Julius ordered the sculptor to prepare his mausoleum. Michael Angelo asked, "Where am I to place it?" Julius replied, "In S. Peter's." But the old basilica of Christendom was too small for this ambitious pontiff's sepulchre, designed by the audacious artist. It was therefore decreed that a new S. Peter's should be built to hold it. In this way the two great labours of Buonarroti's life were mapped out for him in a moment. But, by a strange contrariety of fate, to Bramante and San Gallo fell respectively the planning and the spoiling of S. Peter's. It was only in extreme old age that Michael Angelo crowned it with that world's miracle, the dome. The mausoleum, to form a canopy for which the building was designed, dwindled down at last to the statue of "Moses" thrust out of the way in the church of S. Pietro in Vincoli. "La tragedia della Sepoltura," as Condivi aptly terms the history of Giulio's monument, began thus in 1505 and dragged on till 1545.[[304]] Rarely did Michael Angelo undertake a work commensurate with his creative power, but something came to interrupt its execution; while tasks outside his sphere, for which he never bargained—the painting of the Sistine Chapel, the façade of S. Lorenzo, the fortification of Samminiato—were thrust upon him in the midst of other more congenial labours. What we possess of his achievement, is a torso of his huge designs.

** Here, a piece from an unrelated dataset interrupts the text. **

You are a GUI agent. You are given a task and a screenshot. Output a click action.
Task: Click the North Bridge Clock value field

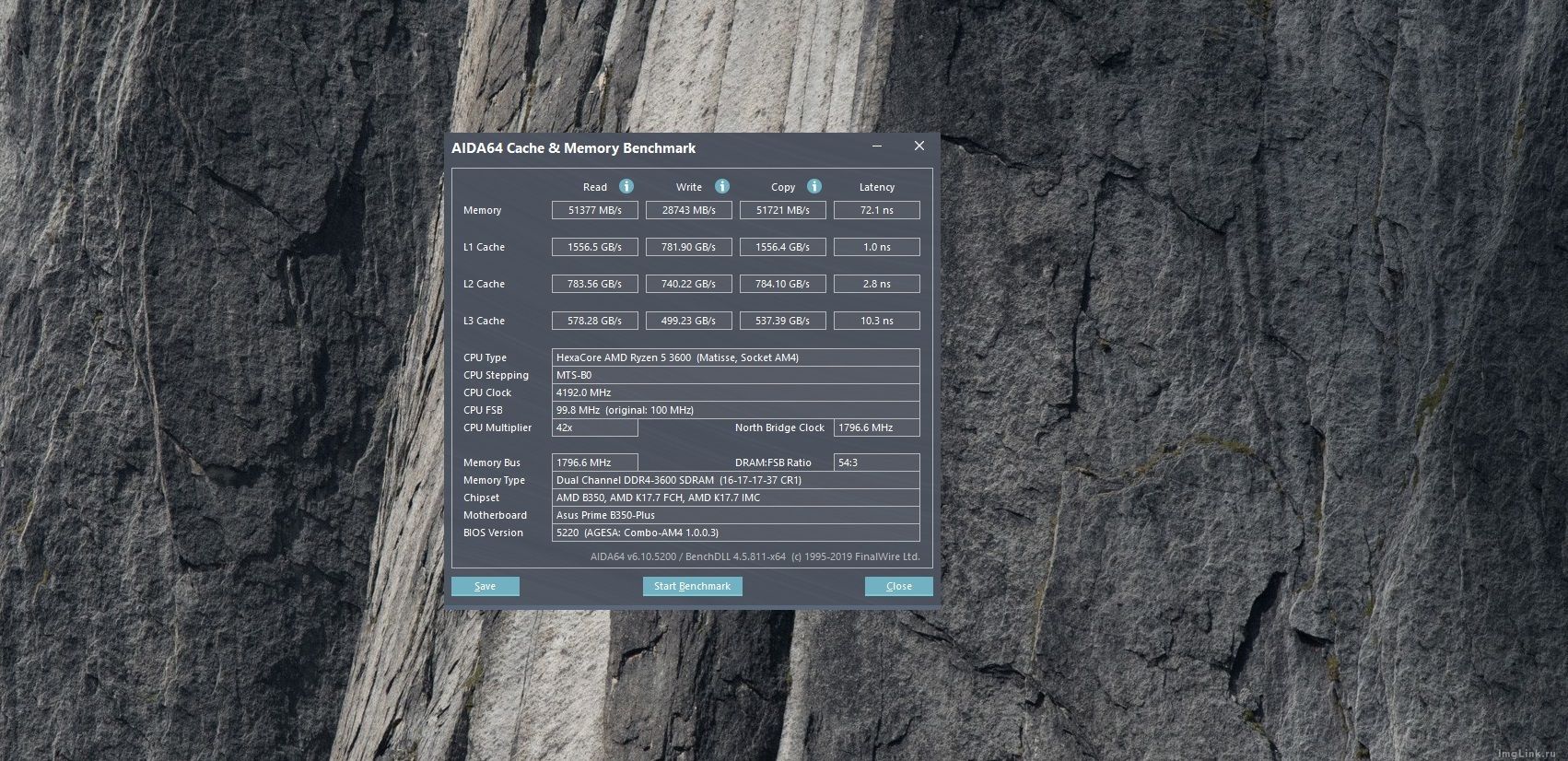(876, 427)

Giulio's tomb, as he conceived it, would have been the most stupendous monument of sculpture in the world.[[305]] That mountain of marble covered with figures wrought in stone and bronze, was meant to be the sculptured poem of the thought of Death; no mere apotheosis of Pope Julius, but a pageant of the soul triumphant over the limitations of mortality. All that dignifies humanity—arts, sciences, and laws; the victory that crowns heroic effort; the majesty of contemplation, and the energy of action—was symbolised upon ascending tiers of the great pyramid; while the genii of heaven and earth upheld the open tomb, where lay the dead man waiting for the Resurrection. Of this gigantic scheme only one imperfect drawing now remains.[[306]] The "Moses" and the "Bound Captives"[[307]] are all that Michael Angelo accomplished. For forty years the "Moses" remained in his workshop. For forty years he cherished a hope that his plan might still in part be executed, complaining the while that it would have been better for him to have made sulphur matches all his life than to have taken up the desolating artist's trade. "Every day," he cries, "I am stoned as though I had crucified Christ. My youth has been lost, bound hand and foot to this tomb."[[308]] It was decreed apparently that Michael Angelo should exist for after ages as a fragment; and such might Pheidias among the Greeks have been, if he had worked for ephemeral Popes and bankrupt princes instead of Pericles. Italy in the sixteenth century, dislocated, distracted, and drained of her material resources, gave no opportunity to artists for the creation of monuments colossal in their unity.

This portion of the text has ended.